Begin at the line containing "Task: Click the" in the entries below and end at the line containing "1023x724 pixels."; transcribe that range exactly and nothing outside it.

*** Opening of INFORMATION PROVIDED ***

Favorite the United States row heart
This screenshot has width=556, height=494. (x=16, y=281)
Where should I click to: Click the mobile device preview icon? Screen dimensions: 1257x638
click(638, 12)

*** Close of INFORMATION PROVIDED ***
*** Opening of INFORMATION PROVIDED ***

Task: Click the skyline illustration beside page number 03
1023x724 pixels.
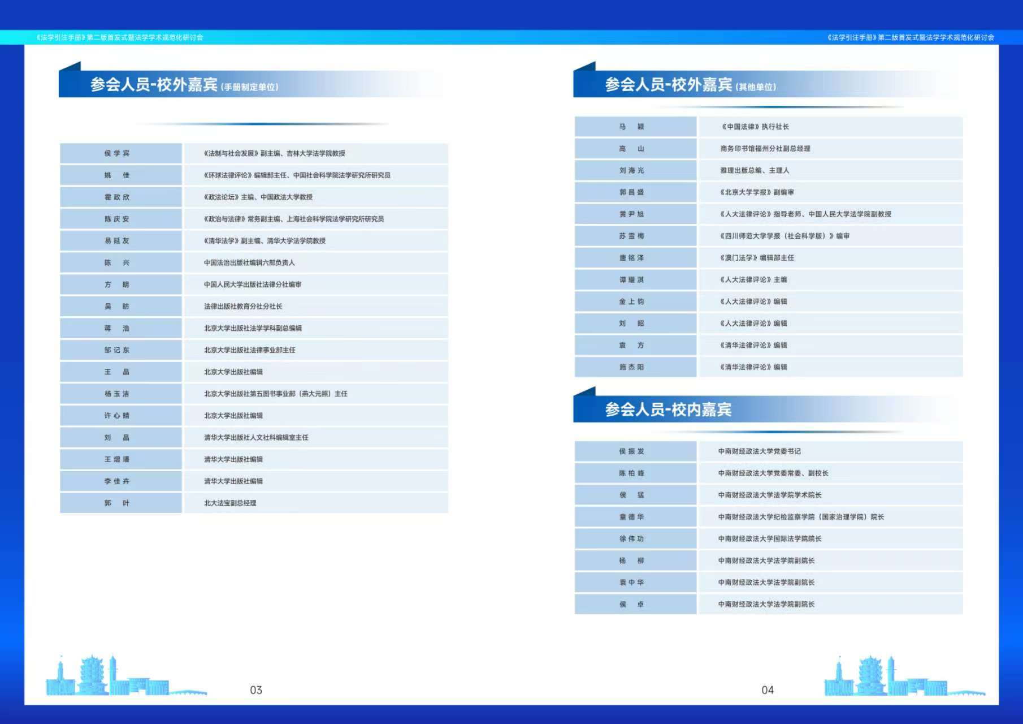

*** Close of INFORMATION PROVIDED ***

## RESPONSE TO THIS EXERCISE
Task: Click the skyline illustration beside page number 03
1023x724 pixels.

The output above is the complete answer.